High conviction Australian equity manager Blackmore Capital has flagged a major shift in its portfolio ahead of what CIO Marcus Bogdan suggests is a ‘V-shaped recovery’ in corporate profits over the next 12 months. Bogdan cites improving economic indicators including forward looking manufacturing PMI releases as a key reason to be more positive on the recovery as the calendar turns into 2021. He sees a ‘broad-based improvement’ in economic conditions along at the same time that new orders of product remain close to cycle highs.

In anticipation of this recovery in corporate earnings, Blackmore Capital have dropped New Zealand’s leading broadband network provider, Chorus (ASX:CNU), from their portfolio. The stock has performed strongly in 2020, it’s consistent revenue and reasonable dividend barely impacted by the pandemic.

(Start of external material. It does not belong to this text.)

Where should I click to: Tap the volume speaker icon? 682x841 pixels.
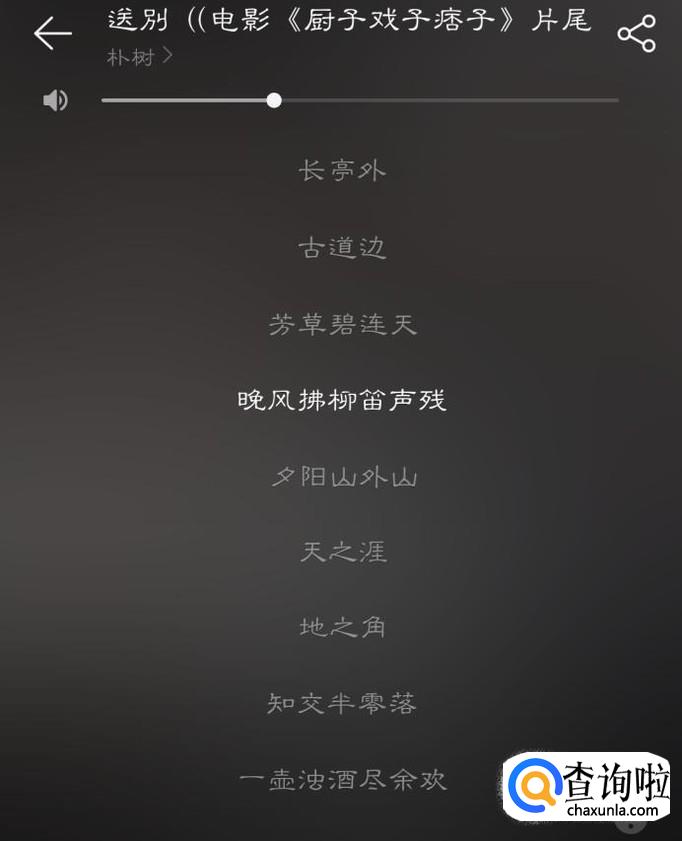click(56, 100)

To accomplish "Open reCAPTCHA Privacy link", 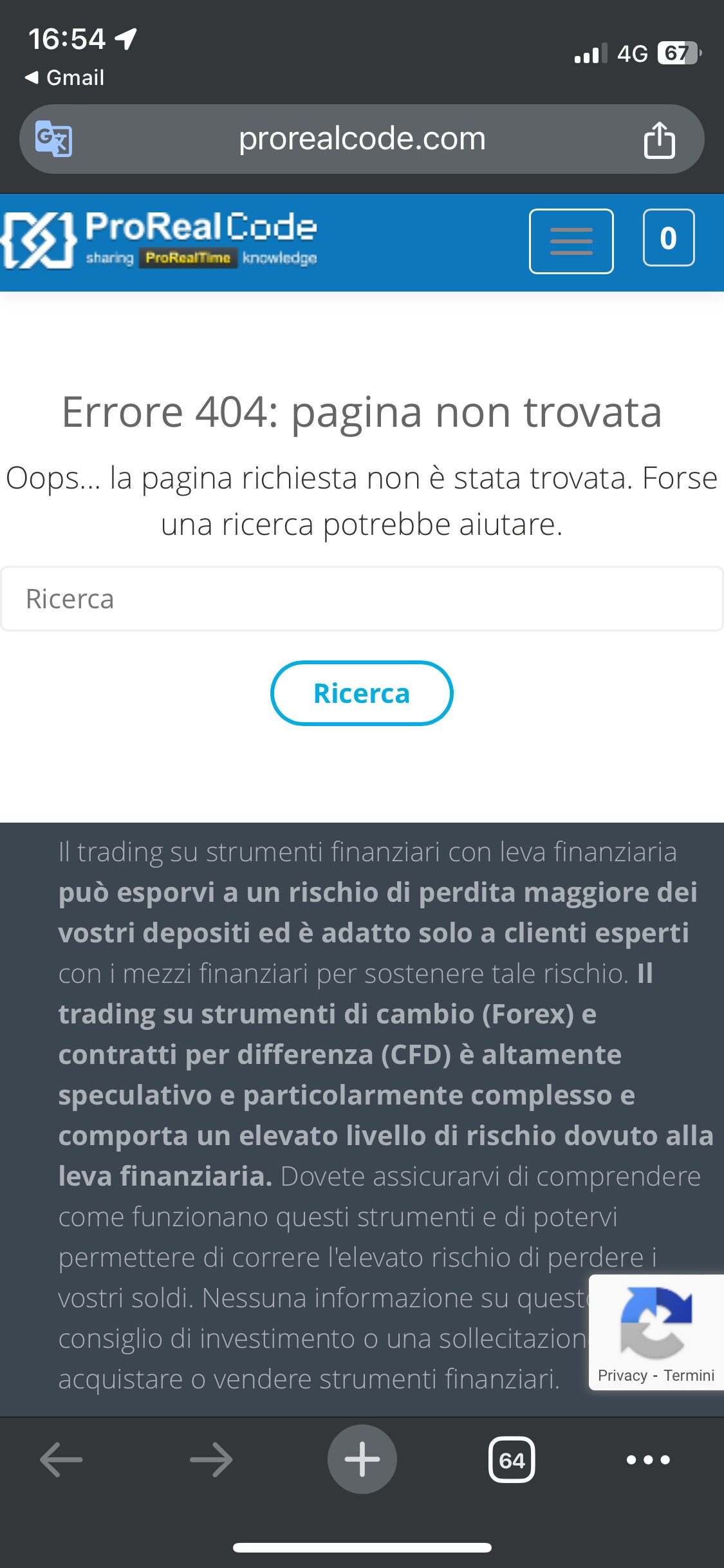I will pos(622,1376).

The decision wasn’t driven by a change in view on the company, but rather the. Need to find capital to fund a rotation to companies that are more ‘sensitive to a recovery in the economic cycle’.

The proceeds will be used to add a basket of cyclical/value stocks, several of which are already within the portfolio, but according to management warrant a larger weighting. Oil and gas producer Santos Ltd (ASX:STO) has already added to gains, experiencing a strong start to 2020 on the back of recent announcements by OPEC+ regarding supply cuts which sent the oil price to an 11-month high.

Vertically integrated logistics provider and port operator, Qube Holdings (ASX:QUB) was another addition. The company which owns a number of logistics hubs along with the Patrick Terminals and Asciano businesses has navigated the pandemic in reasonable shape thanks to booming commodity exports. Blackmore clearly expect consumer good and agricultural exports to recover along with the Australian economy.

Blackmore’s commitment to ‘patient’ investing, through which they seek to invest in businesses displaying consistency of earnings and strong balance sheets are reflected in the decision to top up allocation to biotech CSL Ltd (ASX:CSL) which has stagnated amid the cyclical/value recovery. With both funds restricted to holding between 20 and 40 individual companies and individual stocks able to move as high as 10-12% of the portfolio, quality has never been more important.